**Instructions for the task:**
Going down the data below, set down exactly the line with "Go to AI企業課題サジェスト section" and each line after it through the line with "Task: Click the Logo Size slider handle"; no other lines.

**Record extracts:**
-*-*-
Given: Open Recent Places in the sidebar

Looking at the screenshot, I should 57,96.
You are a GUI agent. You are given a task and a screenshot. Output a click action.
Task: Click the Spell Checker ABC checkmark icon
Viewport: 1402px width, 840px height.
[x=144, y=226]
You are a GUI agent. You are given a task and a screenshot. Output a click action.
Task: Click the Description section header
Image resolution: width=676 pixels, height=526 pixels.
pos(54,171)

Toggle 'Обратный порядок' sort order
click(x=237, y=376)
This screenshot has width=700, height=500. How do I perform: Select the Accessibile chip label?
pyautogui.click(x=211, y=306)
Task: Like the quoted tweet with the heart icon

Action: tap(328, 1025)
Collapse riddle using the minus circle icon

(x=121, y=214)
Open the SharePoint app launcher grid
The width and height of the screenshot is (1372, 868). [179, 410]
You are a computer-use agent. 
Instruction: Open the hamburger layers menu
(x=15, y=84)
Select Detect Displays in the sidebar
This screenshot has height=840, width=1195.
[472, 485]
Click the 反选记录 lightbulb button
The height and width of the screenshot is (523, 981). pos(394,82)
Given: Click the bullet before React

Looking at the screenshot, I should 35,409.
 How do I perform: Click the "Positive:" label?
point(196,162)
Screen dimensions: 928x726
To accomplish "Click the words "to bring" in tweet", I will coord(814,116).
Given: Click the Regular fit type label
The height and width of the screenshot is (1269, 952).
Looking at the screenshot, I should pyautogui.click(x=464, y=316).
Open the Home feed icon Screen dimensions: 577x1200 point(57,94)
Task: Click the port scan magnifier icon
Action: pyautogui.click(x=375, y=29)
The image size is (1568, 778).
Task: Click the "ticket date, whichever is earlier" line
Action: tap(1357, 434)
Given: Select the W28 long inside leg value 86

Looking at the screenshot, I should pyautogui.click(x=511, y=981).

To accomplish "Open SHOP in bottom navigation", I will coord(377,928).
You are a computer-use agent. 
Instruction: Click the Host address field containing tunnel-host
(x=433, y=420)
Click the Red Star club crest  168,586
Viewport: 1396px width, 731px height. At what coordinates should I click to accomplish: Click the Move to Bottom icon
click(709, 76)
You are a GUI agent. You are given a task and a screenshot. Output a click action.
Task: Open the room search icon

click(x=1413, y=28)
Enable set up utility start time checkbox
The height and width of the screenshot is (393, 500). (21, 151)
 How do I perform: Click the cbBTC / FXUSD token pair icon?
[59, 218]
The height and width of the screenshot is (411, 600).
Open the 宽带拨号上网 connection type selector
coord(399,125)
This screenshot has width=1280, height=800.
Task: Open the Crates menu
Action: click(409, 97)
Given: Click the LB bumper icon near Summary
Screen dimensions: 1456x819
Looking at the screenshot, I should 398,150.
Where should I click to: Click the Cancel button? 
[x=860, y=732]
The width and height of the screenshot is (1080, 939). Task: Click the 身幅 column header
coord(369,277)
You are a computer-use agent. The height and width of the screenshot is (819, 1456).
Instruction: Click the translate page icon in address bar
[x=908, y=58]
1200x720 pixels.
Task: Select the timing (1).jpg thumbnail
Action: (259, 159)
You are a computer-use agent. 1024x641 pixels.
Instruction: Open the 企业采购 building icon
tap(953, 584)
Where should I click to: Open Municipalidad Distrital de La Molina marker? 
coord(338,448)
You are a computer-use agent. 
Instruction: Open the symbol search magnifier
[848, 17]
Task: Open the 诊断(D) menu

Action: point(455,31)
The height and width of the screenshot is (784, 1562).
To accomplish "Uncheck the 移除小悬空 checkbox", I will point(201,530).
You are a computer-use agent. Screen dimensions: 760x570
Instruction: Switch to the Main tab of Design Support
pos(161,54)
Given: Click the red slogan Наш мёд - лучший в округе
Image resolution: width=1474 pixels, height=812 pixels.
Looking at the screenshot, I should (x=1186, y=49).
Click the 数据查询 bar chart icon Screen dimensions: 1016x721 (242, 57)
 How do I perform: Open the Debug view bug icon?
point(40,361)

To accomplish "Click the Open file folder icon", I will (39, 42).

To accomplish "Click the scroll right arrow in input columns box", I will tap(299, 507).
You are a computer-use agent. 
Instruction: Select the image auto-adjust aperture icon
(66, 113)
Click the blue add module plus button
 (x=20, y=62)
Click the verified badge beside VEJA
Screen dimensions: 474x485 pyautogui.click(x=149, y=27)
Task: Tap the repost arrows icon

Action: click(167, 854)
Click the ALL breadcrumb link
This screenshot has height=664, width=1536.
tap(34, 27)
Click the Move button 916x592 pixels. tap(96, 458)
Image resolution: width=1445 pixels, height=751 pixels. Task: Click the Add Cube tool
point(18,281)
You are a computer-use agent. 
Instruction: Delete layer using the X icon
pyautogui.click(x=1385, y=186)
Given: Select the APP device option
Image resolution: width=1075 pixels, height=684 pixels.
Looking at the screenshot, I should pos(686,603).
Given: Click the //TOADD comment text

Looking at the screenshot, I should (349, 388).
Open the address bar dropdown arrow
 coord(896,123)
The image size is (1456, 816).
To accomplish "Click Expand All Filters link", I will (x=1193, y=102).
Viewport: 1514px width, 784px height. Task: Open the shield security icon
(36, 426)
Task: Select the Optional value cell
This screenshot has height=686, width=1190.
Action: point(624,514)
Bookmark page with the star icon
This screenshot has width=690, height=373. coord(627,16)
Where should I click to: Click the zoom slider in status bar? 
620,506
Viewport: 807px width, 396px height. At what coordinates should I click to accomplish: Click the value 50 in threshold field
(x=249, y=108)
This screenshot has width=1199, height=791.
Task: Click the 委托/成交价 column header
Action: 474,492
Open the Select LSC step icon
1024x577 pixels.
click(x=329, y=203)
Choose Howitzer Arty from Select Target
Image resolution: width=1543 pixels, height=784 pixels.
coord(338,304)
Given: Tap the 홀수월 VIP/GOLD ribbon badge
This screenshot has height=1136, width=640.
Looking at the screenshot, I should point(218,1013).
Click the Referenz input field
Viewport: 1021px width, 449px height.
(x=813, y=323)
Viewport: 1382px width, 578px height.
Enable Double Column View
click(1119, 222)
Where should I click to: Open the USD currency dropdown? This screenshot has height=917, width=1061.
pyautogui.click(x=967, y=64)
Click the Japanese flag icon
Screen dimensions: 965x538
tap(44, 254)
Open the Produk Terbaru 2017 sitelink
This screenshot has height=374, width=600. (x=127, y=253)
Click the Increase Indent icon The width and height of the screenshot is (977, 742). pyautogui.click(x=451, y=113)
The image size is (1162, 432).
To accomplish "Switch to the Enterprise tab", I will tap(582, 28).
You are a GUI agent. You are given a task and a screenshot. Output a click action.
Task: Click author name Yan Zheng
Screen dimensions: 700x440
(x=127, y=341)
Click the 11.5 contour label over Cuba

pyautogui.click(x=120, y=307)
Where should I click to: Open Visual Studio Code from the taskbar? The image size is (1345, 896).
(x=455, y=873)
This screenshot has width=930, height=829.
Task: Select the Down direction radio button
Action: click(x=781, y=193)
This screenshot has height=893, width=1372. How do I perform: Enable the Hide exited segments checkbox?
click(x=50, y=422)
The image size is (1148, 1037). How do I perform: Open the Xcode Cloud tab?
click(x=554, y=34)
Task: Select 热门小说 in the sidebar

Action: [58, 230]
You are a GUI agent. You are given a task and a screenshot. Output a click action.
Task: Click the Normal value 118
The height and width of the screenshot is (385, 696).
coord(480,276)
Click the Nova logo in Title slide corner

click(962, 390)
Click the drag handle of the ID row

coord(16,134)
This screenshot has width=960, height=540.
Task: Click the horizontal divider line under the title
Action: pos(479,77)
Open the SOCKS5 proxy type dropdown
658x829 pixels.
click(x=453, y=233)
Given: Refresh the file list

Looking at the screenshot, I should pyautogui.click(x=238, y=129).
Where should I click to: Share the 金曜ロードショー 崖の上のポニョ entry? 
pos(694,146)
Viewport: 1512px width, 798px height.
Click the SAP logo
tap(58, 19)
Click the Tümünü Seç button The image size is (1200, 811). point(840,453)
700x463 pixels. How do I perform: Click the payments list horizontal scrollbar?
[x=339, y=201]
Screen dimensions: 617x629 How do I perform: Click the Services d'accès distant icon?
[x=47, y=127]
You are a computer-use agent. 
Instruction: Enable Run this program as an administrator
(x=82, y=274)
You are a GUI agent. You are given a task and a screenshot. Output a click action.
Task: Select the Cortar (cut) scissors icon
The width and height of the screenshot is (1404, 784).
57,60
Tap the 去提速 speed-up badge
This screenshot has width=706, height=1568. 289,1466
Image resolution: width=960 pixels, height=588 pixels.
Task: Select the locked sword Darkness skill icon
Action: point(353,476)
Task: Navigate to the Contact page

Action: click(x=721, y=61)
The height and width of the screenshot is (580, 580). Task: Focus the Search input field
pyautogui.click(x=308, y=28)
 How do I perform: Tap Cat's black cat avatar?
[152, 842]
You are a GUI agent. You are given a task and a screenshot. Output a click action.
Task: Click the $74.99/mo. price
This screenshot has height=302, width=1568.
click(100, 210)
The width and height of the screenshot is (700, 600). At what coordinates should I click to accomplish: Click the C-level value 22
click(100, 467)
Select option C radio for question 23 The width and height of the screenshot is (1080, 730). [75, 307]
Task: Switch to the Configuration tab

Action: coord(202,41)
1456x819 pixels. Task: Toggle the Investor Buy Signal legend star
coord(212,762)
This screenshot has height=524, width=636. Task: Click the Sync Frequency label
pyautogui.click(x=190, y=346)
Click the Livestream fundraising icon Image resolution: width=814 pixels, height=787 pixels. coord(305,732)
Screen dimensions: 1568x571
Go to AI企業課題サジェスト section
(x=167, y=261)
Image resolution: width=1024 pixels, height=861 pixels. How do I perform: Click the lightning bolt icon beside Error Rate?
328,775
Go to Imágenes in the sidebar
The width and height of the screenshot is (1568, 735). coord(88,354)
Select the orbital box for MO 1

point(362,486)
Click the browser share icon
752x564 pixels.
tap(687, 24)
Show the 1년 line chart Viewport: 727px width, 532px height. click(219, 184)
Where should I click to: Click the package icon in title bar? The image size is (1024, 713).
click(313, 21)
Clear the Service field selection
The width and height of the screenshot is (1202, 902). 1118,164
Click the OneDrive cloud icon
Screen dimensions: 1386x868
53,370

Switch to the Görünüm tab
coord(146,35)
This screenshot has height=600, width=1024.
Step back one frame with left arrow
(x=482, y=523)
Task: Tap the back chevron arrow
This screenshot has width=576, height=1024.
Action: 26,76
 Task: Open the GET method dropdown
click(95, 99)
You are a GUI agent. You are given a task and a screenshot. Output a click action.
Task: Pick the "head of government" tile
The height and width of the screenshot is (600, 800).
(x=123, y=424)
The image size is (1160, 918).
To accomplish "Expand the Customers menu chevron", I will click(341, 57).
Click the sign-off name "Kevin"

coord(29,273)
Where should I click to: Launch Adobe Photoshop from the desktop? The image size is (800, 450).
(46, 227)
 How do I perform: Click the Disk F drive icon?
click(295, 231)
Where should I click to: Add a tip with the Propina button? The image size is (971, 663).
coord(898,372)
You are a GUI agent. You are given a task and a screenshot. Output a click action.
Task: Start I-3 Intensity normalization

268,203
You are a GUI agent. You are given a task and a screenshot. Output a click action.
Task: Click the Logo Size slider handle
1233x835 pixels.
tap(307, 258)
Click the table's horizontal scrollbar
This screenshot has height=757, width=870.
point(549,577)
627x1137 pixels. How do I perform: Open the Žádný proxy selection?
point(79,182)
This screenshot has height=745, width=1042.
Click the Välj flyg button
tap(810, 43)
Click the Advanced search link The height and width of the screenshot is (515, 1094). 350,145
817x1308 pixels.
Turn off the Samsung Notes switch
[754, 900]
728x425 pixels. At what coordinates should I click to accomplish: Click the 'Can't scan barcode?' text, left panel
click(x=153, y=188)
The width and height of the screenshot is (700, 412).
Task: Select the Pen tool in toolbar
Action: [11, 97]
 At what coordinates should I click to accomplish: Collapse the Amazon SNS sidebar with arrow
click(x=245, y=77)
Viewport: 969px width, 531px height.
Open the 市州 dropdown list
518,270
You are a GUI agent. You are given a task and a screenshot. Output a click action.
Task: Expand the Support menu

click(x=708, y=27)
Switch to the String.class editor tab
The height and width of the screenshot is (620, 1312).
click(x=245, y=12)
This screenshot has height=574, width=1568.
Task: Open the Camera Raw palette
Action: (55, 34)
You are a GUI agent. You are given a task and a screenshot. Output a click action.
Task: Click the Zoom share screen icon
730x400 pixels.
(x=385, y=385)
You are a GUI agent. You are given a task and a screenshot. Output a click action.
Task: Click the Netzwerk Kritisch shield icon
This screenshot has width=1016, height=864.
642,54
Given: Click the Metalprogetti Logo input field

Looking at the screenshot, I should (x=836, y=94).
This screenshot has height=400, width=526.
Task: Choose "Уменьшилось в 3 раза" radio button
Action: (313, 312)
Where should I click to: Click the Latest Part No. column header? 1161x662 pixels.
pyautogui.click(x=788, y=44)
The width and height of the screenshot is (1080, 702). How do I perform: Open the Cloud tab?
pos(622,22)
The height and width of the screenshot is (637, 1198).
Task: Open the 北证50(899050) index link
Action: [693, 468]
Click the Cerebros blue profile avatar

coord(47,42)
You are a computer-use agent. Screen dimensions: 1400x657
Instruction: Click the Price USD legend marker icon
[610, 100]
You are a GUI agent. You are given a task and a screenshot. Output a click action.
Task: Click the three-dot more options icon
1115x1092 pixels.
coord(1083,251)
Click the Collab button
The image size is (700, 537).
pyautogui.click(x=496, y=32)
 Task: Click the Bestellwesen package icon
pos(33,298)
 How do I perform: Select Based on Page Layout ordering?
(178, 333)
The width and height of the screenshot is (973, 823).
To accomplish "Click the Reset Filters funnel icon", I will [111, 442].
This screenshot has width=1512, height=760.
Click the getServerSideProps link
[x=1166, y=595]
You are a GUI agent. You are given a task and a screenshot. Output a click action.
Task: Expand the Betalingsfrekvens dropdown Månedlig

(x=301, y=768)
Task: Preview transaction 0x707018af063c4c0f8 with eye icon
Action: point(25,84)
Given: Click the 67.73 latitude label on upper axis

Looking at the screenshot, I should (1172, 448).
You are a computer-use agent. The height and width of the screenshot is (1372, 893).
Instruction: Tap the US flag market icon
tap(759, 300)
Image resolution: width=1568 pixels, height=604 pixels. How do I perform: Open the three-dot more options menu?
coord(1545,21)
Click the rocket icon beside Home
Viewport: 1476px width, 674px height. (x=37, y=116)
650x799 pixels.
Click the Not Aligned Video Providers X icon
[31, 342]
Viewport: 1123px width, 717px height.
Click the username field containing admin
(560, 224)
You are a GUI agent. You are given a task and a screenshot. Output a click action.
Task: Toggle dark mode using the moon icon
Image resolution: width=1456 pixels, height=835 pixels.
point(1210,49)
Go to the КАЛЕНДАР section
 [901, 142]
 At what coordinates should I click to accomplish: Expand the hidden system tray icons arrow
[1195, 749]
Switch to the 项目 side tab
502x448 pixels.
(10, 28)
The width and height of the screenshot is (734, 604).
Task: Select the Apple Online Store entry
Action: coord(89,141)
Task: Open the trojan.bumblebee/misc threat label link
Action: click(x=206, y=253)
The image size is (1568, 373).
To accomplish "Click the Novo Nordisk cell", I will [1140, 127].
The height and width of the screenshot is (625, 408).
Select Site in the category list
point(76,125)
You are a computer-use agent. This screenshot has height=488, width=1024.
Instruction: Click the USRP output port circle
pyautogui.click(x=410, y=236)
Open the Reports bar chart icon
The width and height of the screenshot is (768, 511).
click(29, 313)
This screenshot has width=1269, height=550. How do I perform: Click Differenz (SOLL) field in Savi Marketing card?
-*-*-
**Exercise output:**
Go to AI企業課題サジェスト section
(x=167, y=261)
Image resolution: width=1024 pixels, height=861 pixels. How do I perform: Click the lightning bolt icon beside Error Rate?
328,775
Go to Imágenes in the sidebar
The width and height of the screenshot is (1568, 735). coord(88,354)
Select the orbital box for MO 1

point(362,486)
Click the browser share icon
752x564 pixels.
tap(687, 24)
Show the 1년 line chart Viewport: 727px width, 532px height. click(219, 184)
Where should I click to: Click the package icon in title bar? The image size is (1024, 713).
click(313, 21)
Clear the Service field selection
The width and height of the screenshot is (1202, 902). 1118,164
Click the OneDrive cloud icon
Screen dimensions: 1386x868
53,370

Switch to the Görünüm tab
coord(146,35)
This screenshot has height=600, width=1024.
Step back one frame with left arrow
(x=482, y=523)
Task: Tap the back chevron arrow
This screenshot has width=576, height=1024.
Action: 26,76
 Task: Open the GET method dropdown
click(95, 99)
You are a GUI agent. You are given a task and a screenshot. Output a click action.
Task: Pick the "head of government" tile
The height and width of the screenshot is (600, 800).
(x=123, y=424)
The image size is (1160, 918).
To accomplish "Expand the Customers menu chevron", I will click(341, 57).
Click the sign-off name "Kevin"

coord(29,273)
Where should I click to: Launch Adobe Photoshop from the desktop? The image size is (800, 450).
(46, 227)
 How do I perform: Click the Disk F drive icon?
click(295, 231)
Where should I click to: Add a tip with the Propina button? The image size is (971, 663).
coord(898,372)
You are a GUI agent. You are given a task and a screenshot. Output a click action.
Task: Start I-3 Intensity normalization

268,203
You are a GUI agent. You are given a task and a screenshot. Output a click action.
Task: Click the Logo Size slider handle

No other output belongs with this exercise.